BofA spooks bond investors again
Investors in Countrywide’s debt got an unhappy reminder on Monday that the mortgage lender’s acquisition by Bank of America did not necessarily mean that their money was safe.
Bank of America Chief Financial Officer Joe Price said on a conference call that the bank does not intend to guarantee Countrywide’s public debt, spooking investors and sending the cost of insuring the debt of Countrywide’s home loan unit higher.
“We have received a lot of questions about Countrywide’s public debt,” Price said after the company announced the company’s results. “All I can say at this point is, we don’t intend to guarantee the public debt but we understand the ramification of not paying.”
The cost to insure the debt of Countrywide Home Loans rose to 235 basis points, or $235,000 per year for five years to insure $10 million in debt, from 220 basis points, according Phoenix Partners Group.
Bank of America first suggested in May that it may not stand behind Countrywide’s debt.

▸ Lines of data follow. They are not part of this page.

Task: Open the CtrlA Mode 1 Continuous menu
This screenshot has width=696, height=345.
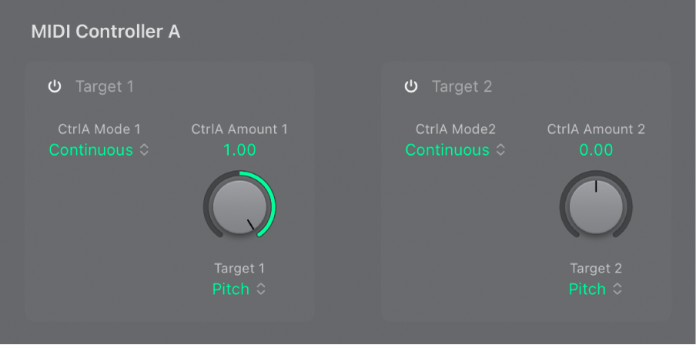Action: coord(99,150)
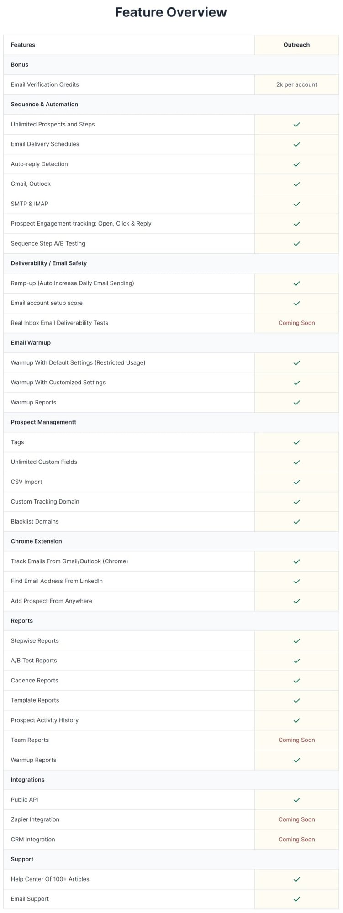
Task: Click the Custom Tracking Domain checkmark
Action: click(x=296, y=502)
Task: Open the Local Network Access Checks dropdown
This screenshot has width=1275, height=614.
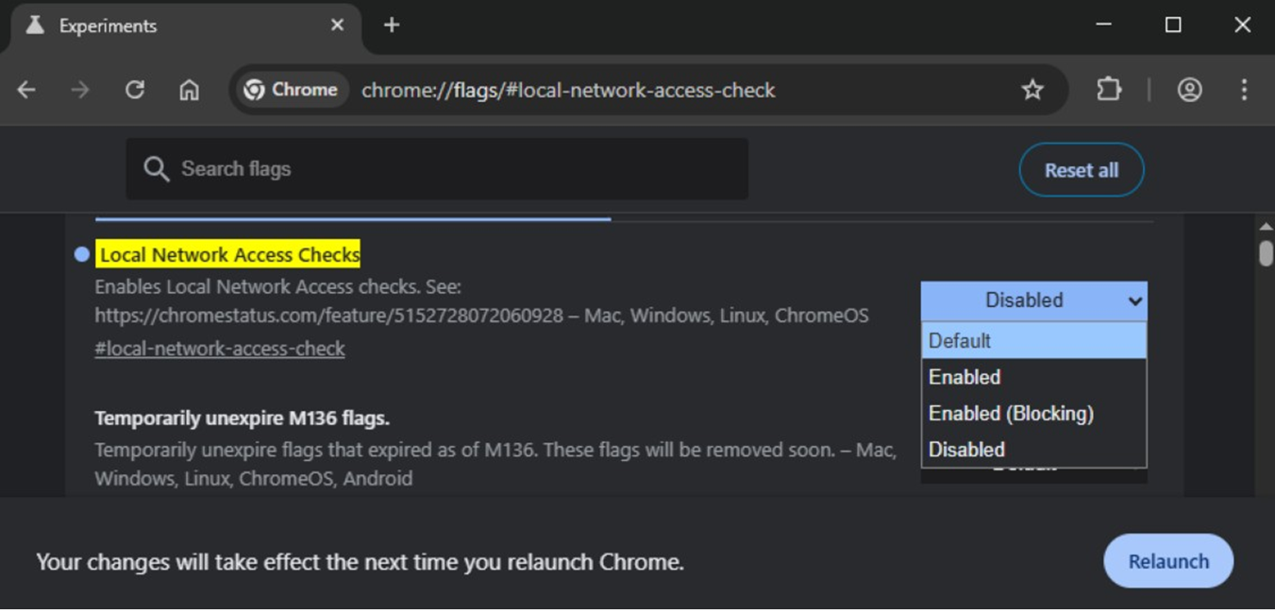Action: pyautogui.click(x=1032, y=299)
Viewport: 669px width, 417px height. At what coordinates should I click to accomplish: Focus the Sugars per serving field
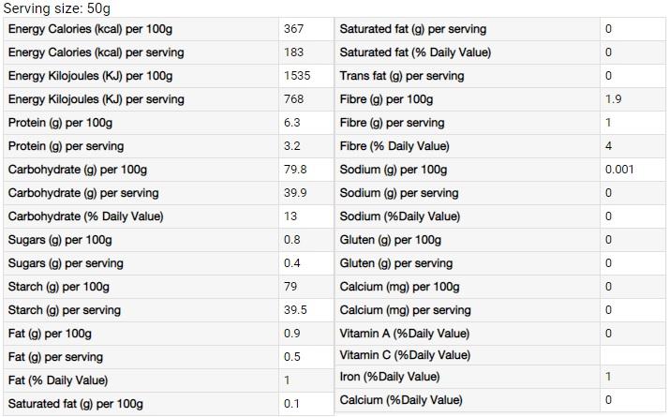(305, 263)
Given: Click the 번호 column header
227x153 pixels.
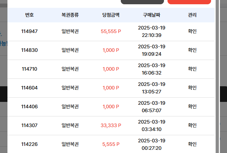Looking at the screenshot, I should (29, 15).
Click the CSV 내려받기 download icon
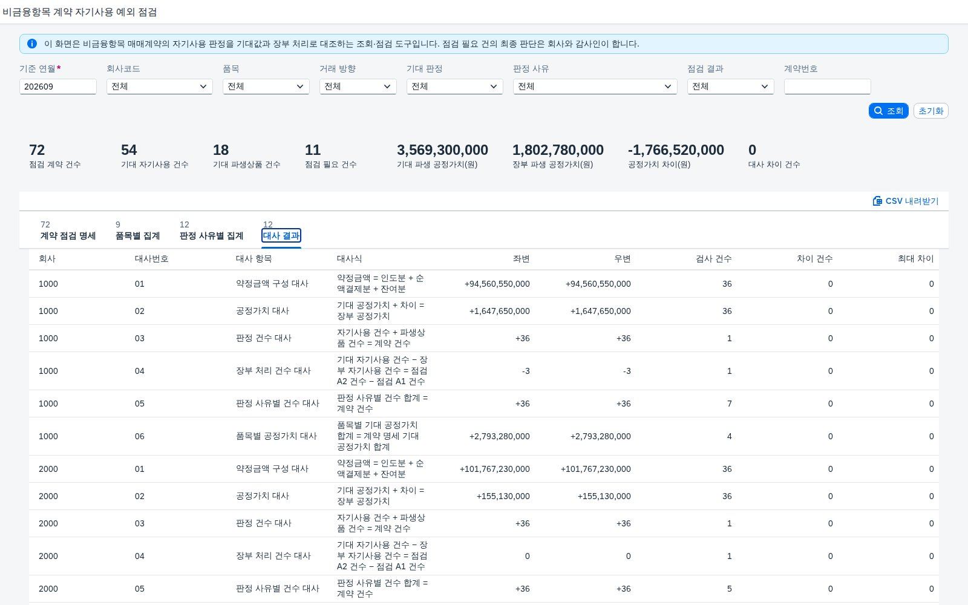968x605 pixels. point(877,201)
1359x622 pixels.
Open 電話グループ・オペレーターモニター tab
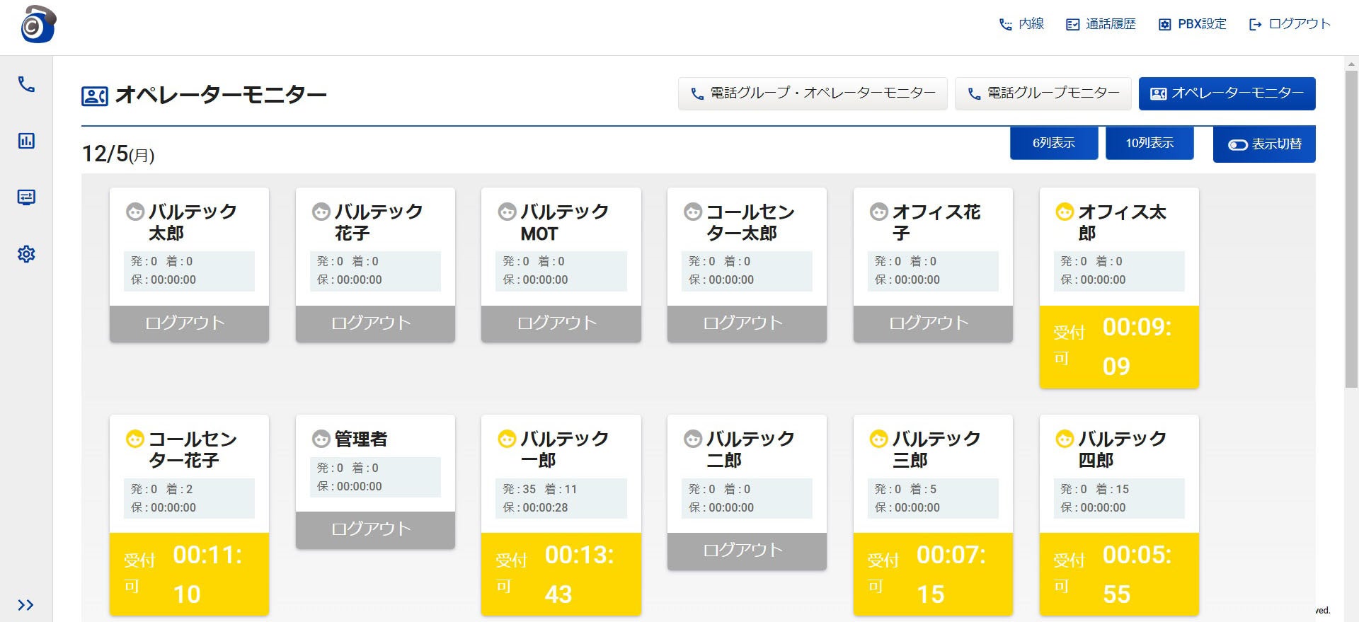(813, 93)
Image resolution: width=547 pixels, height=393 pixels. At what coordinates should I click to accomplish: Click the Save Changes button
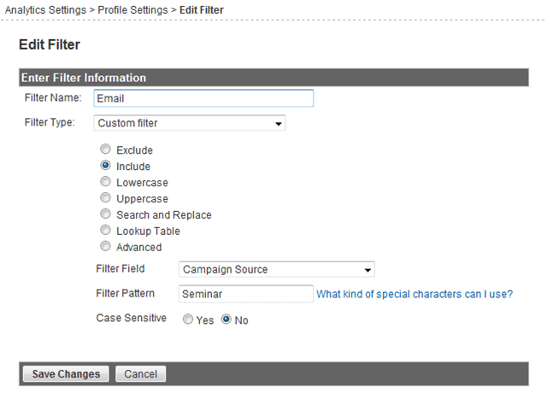[x=66, y=374]
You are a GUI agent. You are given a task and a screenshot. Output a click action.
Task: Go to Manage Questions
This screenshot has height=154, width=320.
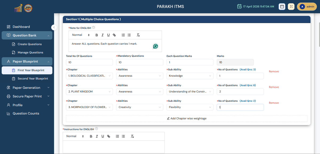30,53
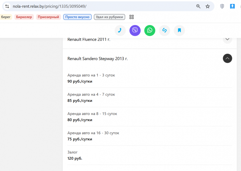Click the Удал из рубрики bookmark
The width and height of the screenshot is (241, 171).
click(109, 17)
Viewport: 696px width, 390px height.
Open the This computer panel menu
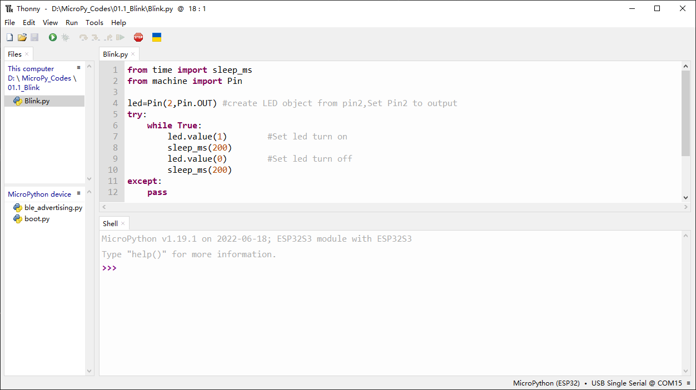click(x=79, y=68)
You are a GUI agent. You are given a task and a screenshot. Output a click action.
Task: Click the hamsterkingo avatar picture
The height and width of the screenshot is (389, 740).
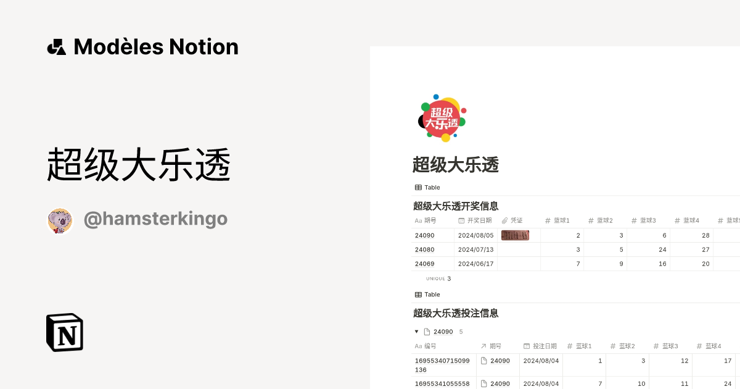click(60, 219)
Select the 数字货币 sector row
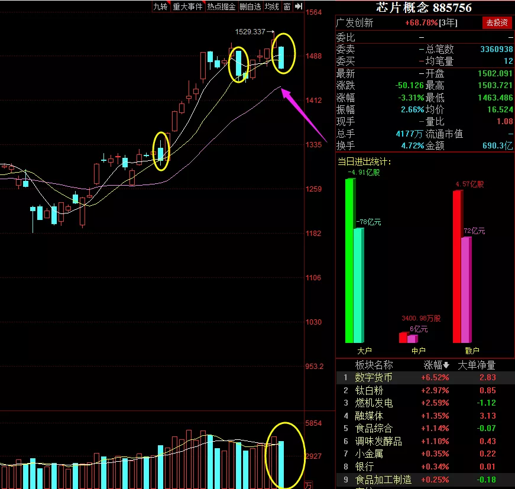 coord(425,377)
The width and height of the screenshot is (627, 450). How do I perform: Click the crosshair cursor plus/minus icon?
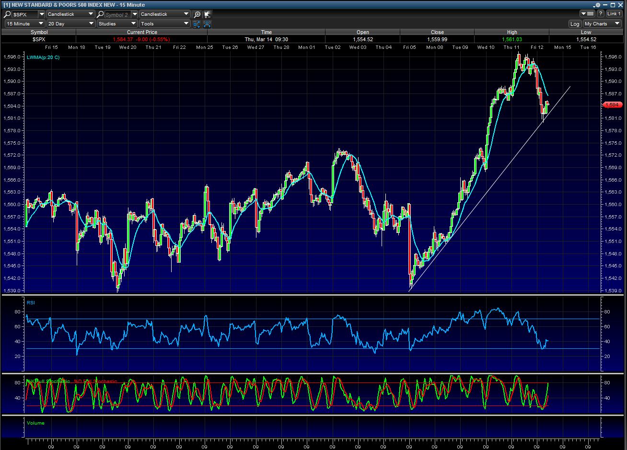pos(207,14)
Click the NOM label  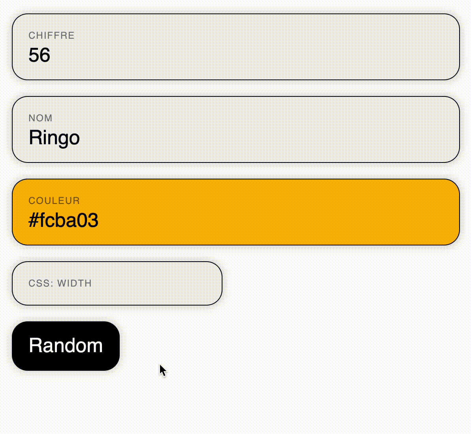point(40,118)
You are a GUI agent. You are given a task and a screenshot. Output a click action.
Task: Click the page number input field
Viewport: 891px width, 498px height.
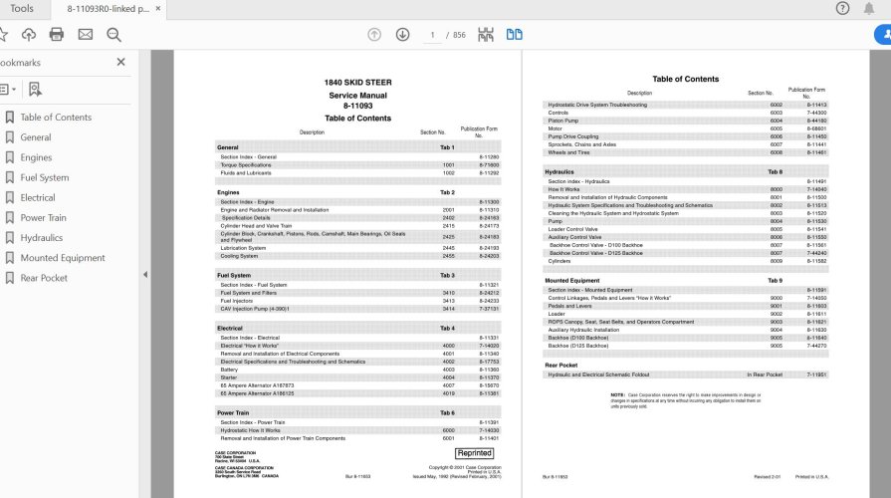click(x=433, y=35)
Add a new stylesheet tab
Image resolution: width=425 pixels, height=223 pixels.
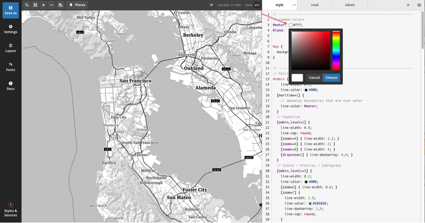[408, 5]
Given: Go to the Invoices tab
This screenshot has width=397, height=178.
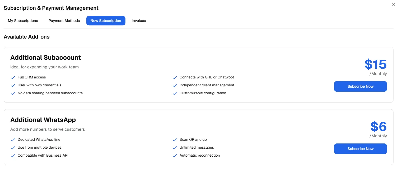Looking at the screenshot, I should coord(139,21).
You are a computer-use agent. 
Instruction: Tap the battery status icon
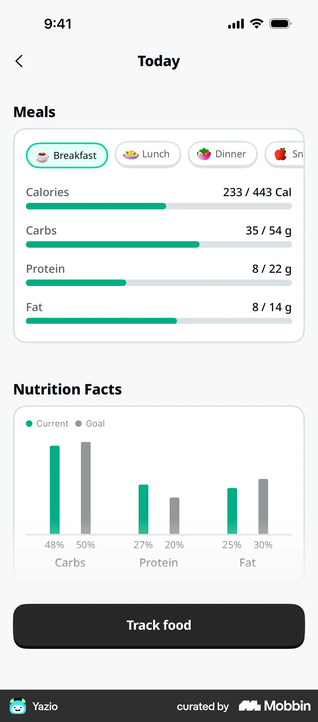click(x=280, y=24)
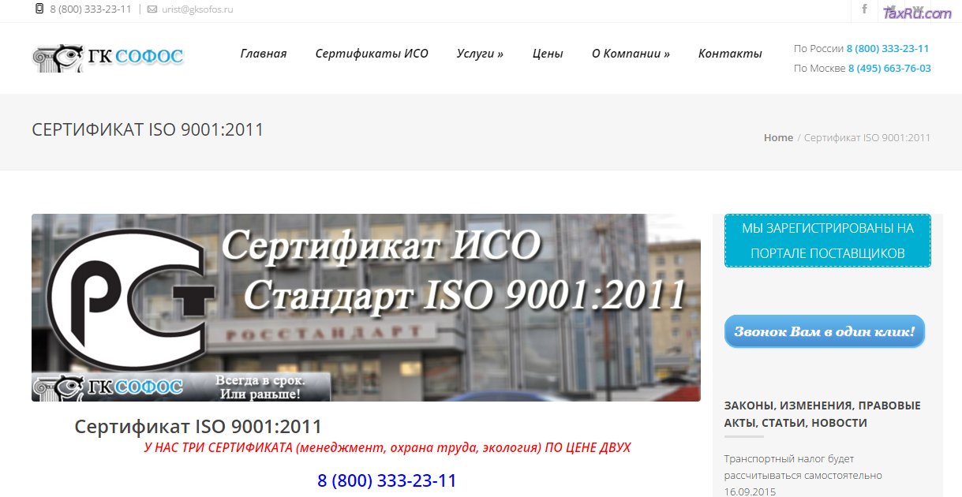Switch to the Контакты page
This screenshot has height=497, width=962.
point(729,53)
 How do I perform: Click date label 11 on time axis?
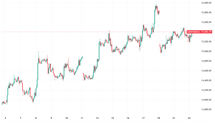click(82, 118)
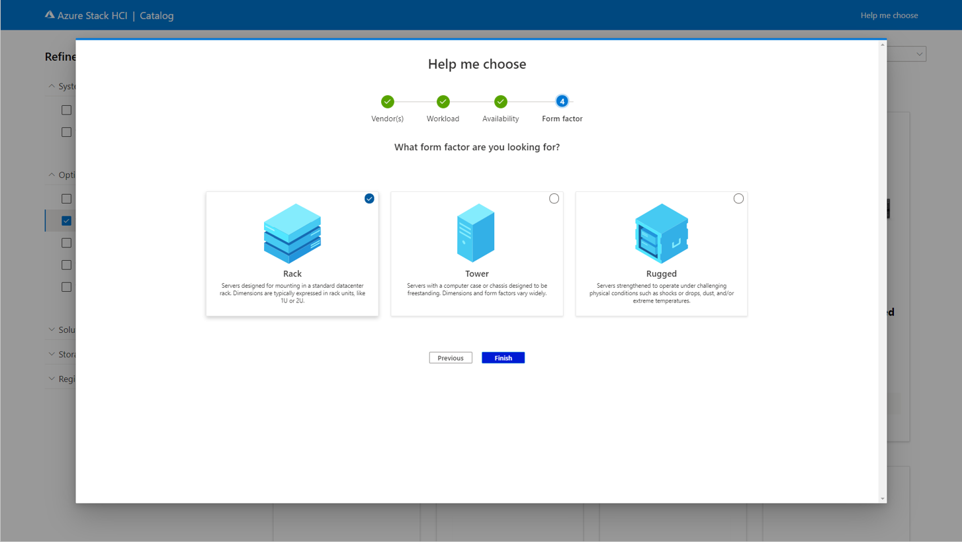
Task: Open Help me choose in header
Action: click(889, 15)
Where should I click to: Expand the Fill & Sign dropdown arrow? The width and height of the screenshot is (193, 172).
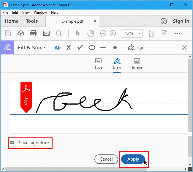click(45, 48)
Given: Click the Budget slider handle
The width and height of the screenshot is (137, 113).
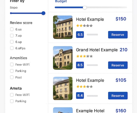Looking at the screenshot, I should click(x=85, y=7).
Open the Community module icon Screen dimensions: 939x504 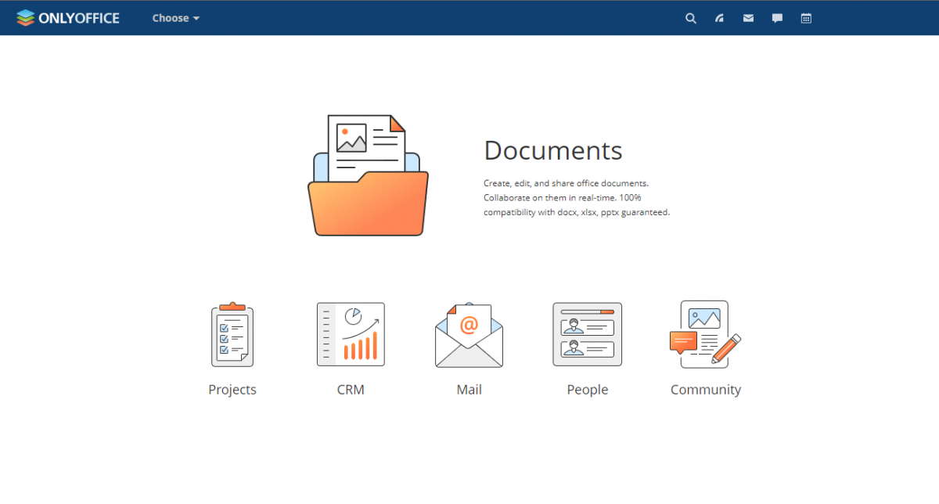pos(705,334)
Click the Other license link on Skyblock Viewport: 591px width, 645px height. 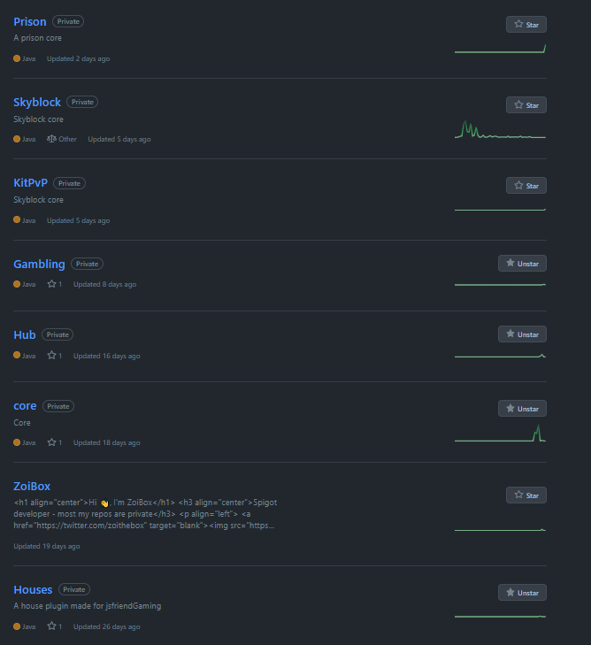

Then, the deal had not closed, and the reluctance was seen as a possible sign that BofA may want to revise the terms of the deal or walk away from it completely.
Bank of America closed its purchase of Countrywide on July 1.
One analyst said the bank’s latest statement was aimed at limiting any damage to its own investors, as otherwise they might have believed Bank of America would take on Countrywide’s liabilities under any terms.